“前几日卢公离开洛阳,我带着人送他,离开之前,他告知我,原来这革新的事情,都是王公告知他的,而且他不曾吩咐王公去庙堂上书。”
“他若是不说,我还不知道,原来您还有这般的才能。”
“而我还听说,当初陛下在元城的时候,就曾对人说过这些事情,后来王公还召开了名士宴,召集了很多大臣和名士,然后就发生了庙堂里上书的事情。”
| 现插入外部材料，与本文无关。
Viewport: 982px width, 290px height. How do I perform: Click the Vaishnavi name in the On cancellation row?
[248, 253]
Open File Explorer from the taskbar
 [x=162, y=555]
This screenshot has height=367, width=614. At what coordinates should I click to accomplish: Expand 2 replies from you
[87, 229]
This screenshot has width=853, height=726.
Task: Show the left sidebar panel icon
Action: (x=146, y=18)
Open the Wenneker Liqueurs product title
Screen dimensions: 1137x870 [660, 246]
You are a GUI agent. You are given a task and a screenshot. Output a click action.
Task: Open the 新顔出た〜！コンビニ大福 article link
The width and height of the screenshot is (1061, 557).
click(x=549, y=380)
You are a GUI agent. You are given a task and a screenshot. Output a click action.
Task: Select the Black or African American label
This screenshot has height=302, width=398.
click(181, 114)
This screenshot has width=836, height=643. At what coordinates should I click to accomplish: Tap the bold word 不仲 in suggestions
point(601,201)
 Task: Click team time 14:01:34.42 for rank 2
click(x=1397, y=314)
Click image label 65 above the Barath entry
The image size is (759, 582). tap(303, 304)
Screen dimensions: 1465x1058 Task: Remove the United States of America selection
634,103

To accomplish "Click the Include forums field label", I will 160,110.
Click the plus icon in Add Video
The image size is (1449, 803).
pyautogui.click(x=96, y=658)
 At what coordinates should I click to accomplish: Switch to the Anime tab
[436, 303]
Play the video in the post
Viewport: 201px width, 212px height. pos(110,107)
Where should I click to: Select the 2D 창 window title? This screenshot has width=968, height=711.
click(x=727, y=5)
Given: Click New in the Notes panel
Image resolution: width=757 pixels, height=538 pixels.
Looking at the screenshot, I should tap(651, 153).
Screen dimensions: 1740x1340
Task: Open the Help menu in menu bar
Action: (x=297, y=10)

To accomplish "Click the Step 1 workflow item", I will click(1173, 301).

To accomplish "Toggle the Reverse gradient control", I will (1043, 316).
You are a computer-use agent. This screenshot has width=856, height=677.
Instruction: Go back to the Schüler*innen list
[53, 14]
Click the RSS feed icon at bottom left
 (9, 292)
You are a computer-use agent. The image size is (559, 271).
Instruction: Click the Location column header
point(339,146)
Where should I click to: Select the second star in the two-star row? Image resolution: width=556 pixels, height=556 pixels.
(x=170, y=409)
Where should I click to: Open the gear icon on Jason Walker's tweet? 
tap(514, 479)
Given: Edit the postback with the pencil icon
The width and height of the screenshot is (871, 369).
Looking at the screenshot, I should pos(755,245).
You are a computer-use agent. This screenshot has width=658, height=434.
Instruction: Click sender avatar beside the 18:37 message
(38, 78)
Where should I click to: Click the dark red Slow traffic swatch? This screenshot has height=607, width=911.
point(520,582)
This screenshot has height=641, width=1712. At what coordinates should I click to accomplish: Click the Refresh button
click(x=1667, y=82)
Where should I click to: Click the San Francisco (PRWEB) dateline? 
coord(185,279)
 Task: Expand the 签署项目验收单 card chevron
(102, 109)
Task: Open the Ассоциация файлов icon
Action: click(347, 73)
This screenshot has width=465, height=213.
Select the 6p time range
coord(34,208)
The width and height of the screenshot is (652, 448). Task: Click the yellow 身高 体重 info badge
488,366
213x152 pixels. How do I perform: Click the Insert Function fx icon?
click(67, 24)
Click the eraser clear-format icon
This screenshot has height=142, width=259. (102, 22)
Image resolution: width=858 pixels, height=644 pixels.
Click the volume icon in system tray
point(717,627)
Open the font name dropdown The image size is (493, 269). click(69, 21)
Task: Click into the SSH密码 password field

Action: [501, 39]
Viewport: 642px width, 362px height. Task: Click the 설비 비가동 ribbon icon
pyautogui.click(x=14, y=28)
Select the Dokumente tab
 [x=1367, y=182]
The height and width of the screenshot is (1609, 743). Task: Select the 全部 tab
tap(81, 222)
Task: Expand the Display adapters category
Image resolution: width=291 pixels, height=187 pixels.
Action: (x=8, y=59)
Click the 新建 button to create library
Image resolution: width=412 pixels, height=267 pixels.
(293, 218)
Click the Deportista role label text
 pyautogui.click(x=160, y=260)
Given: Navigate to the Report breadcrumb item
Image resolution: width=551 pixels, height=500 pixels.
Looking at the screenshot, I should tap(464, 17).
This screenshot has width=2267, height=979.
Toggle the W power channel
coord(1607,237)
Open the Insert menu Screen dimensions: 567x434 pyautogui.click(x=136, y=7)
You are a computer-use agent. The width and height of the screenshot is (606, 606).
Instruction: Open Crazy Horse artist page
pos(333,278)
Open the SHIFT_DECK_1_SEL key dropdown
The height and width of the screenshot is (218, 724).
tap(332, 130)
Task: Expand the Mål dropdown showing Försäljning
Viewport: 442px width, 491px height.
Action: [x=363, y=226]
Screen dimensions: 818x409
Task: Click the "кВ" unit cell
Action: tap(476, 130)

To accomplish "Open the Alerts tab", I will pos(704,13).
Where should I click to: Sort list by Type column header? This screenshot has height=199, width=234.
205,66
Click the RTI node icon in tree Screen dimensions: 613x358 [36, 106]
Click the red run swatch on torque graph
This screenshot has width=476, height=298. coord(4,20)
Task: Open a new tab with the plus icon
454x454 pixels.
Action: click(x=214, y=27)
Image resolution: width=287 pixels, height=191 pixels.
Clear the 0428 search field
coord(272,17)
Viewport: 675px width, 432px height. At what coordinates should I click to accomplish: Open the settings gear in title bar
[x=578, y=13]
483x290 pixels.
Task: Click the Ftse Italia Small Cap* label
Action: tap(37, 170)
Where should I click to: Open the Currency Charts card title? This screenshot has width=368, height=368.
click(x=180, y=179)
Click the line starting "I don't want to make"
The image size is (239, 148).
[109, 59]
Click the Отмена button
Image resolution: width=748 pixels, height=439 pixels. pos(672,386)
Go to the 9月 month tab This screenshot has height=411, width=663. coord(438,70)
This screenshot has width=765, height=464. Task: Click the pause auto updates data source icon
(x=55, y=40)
“我想了许久,这些事情之后,没有一个大臣受益,反而是陛下,受益最多。”
“王公啊,您是陛下的老师,陛下对您极为的恭敬,甚至连尚书台内所发生的事情,陛下都能知晓。”
“您现在说要主动解决这些事情,您是要对付钟会等人,不是要转过头来对付我们,对吧?”
王祥板着脸,“钟君这是什么意思?!”
“卢毓倒下之后,您是最大的受益者!!!”
“王太常!这场叛乱到底是怎么回事?!叛乱刚刚发生的时候,您就在尚书台里说要给外将先定品!!”
“难道您跟外将早有约定吗?!”
“吏部尚书跟您走的近,御史中丞整日在您府邸里,您更是担任太常,这定品和提拔的事情,隐约都在您的手里了!”
“您不该给我们解释一下各地叛乱的事情吗?!”
钟毓的语速越来越快,群臣瞪圆了双眼,不可置信的看向了王祥。
司马孚脸色平静,心里却忍不住笑了起来。
弟弟是个怪才,这哥哥也不寻常啊。
王祥此刻终于不再是原先那平静的模样了,他站起身来,直勾勾的盯着面前的钟毓。
“这些话可不太像是您会说的倒像是您弟弟的口吻。”
“为什么不让钟会当面来质问呢?”
钟毓冷笑了起来,“我与他不合,这是众人都知道的,王公勿要多说什么,且将这些事情解释清楚,然后再去操办所谓的大事,不然,我担心这大事还没办成,就又是叛乱四起!”
“你血口喷人!”
“血口喷人?王太常啊,您现在若是领命了,
王祥此刻只觉得脑子里嗡嗡的。
他十分确定,这一定是钟会所说的。
钟毓这个人,虽然心思深沉,有大局观念,但是绝对不是那种能颠倒是非,尖牙利嘴的人,他不擅长搞这类的事情。
反而是他弟弟钟会,最擅长搞这样的无耻诡计!
时机还如此恰当。
看来,是皇帝将这件事告知了钟会,钟会又找到了他的兄长,在这里给自己来了一出阻击。
钟会虽然跟钟毓不和,但是两个人的利益诉求是一样的,司马昭同样不希望庙堂平静。
看来,自己还是轻视了那位少年皇帝。
这一刻,王祥分析着所发生的一切,他看向了周围的群臣,这一刻,他发现群臣看向自己的眼神变得怪异了起来,哪怕是崔赞,也是如此,他的眼里甚至出现了些愤怒。
王祥暗道不好。
“钟君啊,这件事到底如何,您应当是最清楚的,倘若没有这些事情,只怕卫将军还在守孝,不会像现在这样,兵权在手,各地的外将,都是听从他的吩咐,我却是没这个本事来调动他们。”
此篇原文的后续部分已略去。